Detection Method:Sandwich
Test principle:This assay employs a two-site sandwich ELISA to quantitate FUT4 in samples. An antibody specific for FUT4 has been pre-coated onto a microplate. Standards and samples are pipetted into the wells and anyFUT4 present is bound by the immobilized antibody. After removing any unbound substances, a biotin-conjugated antibody specific for FUT4 is added to the wells. After washing, Streptavidin conjugated Horseradish Peroxidase (HRP) is added to the wells. Following a wash to remove any unbound avidin-enzyme reagent, a substrate solution is added to the wells and color develops in proportion to the amount of FUT4 bound in the initial step. The color development is stopped and the intensity of the color is measured.

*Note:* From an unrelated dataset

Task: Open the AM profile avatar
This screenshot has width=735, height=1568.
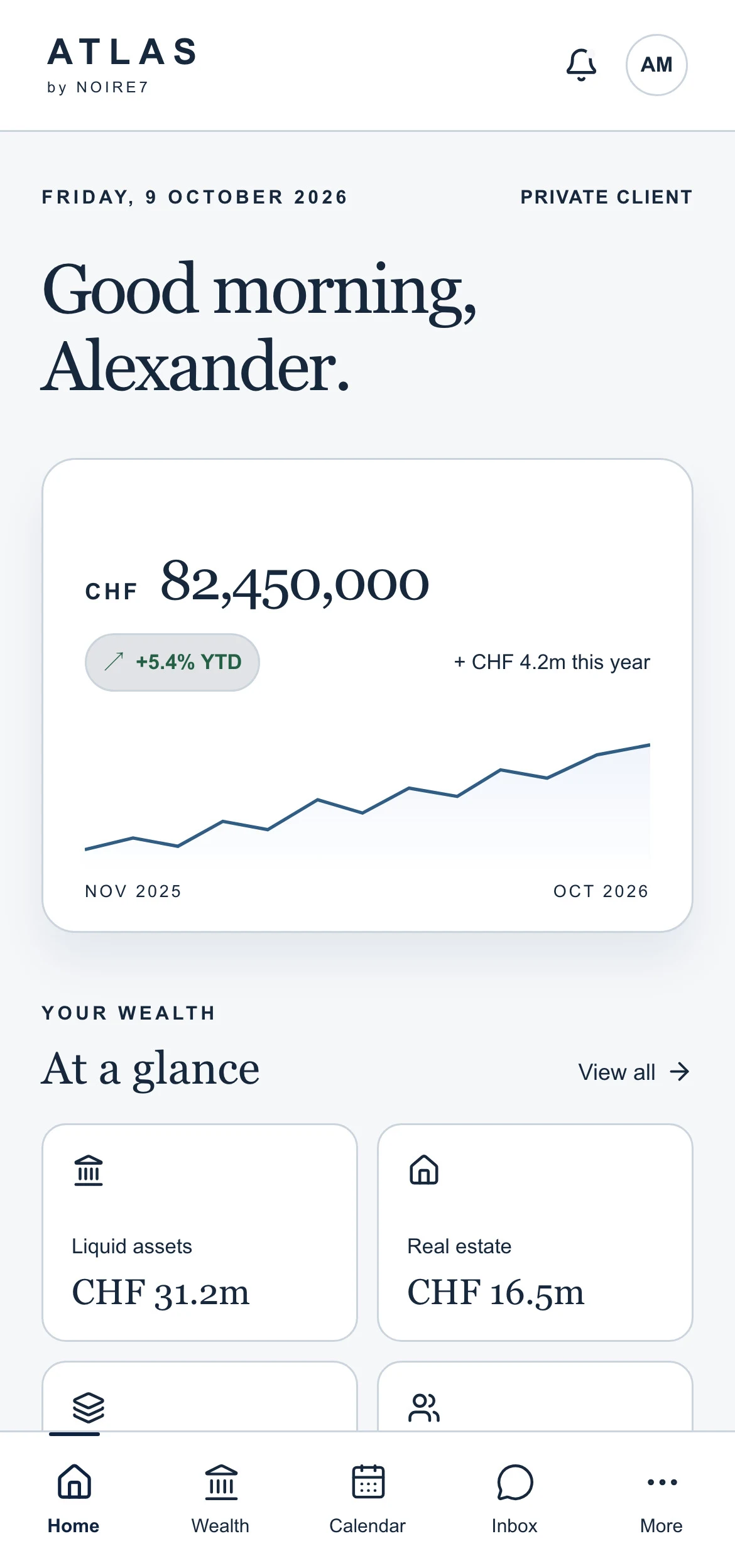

Product Overview:The sialyl Lewis x oligosaccharide determinant is an essential component of leukocyte counterreceptors for E-selectin and P-selectin mediated adhesions of leukocytes. This oligosaccharide molecule is displayed on the surfaces of granulocytes, monocytes, and natural killer cells. Formation of leukocyte adhesions to these selectins is an early and important step in the process that ultimately allows leukocytes to leave the vascular tree and become recruited into lymphoid tissues and sites of inflammation. FUT7 was expressed in HL-60 cells, a human promyelocytic cell line, and in YT cells, a natural killer-like cell line. Sequence comparisons indicate that the predicted polypeptide sequence shares approximately 38 to 47% overall identity with other FUTs.